Mhh, it there are no change signals anymore, i guess i also can't use
QObject::connect() anymore and rather use a binding instead ? This is
fine, but if two objects are living in different threads how does it
work then ? With a Queued connection how it works with signals/slots is
pretty clear, but in which thread is the binding evaluated ?

With the old properties it's also possible to define a custom behavior
for the setter and getter.

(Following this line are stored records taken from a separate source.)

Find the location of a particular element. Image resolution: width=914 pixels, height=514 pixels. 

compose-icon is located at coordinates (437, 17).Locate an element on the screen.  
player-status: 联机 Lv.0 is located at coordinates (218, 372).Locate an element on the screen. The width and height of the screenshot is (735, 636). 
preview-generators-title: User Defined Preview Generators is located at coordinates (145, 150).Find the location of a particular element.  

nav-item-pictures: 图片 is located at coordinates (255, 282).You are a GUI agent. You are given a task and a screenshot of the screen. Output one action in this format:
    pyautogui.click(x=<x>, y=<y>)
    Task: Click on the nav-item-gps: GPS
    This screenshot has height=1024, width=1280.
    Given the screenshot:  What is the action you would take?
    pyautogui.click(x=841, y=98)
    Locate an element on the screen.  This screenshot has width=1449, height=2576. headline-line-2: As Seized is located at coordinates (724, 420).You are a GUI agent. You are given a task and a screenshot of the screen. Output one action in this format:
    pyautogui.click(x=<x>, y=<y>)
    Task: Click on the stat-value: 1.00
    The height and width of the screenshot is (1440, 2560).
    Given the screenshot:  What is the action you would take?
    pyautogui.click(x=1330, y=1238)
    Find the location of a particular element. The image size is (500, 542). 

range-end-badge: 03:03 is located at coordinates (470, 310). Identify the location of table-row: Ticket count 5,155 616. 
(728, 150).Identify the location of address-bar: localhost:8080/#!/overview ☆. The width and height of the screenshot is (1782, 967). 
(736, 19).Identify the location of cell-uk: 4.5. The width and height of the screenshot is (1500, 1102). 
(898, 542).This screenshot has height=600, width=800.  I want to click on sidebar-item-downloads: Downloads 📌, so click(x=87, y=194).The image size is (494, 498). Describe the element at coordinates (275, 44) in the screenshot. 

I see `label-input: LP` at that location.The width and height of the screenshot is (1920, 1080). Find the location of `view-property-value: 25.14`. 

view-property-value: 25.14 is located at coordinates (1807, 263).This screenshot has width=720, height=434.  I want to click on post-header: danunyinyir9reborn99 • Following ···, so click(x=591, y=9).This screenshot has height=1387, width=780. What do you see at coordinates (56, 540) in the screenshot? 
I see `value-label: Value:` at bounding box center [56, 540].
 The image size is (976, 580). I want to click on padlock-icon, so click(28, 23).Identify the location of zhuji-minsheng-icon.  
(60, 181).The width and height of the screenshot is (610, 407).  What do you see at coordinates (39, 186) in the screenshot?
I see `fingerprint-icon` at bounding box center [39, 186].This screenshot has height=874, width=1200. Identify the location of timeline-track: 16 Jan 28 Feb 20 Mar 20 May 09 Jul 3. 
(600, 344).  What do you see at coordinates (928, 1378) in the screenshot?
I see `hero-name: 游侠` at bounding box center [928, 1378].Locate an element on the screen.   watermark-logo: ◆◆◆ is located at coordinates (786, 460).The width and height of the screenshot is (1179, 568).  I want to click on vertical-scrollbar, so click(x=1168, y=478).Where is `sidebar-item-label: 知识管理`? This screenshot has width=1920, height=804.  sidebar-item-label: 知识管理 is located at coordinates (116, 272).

E.g. for the getter to not emit the changed
signal, but just call a worker thread to to this and wait for the
feedback to do the actual change and emit the change signal. I guess all
this is not possibly anymore with the new QProperty ? If we define that
behavior like this can not be done with QProperty but the old way should
be used instead everything is fine, but doesn't make the API inconsistent ?

As I understood it, we don't want to break SC too much so we will keep
all setters/getters in our API.
Let's say we create a new type derived from QQuickItem and use a
QProperty there, let's name this property "foo".
Doesn't it mean we now have a class, which has functions like setWidth
and setHeight, but not a function for setFoo ?

Sorry if i'm completely missunderstood on how it is supposed to work.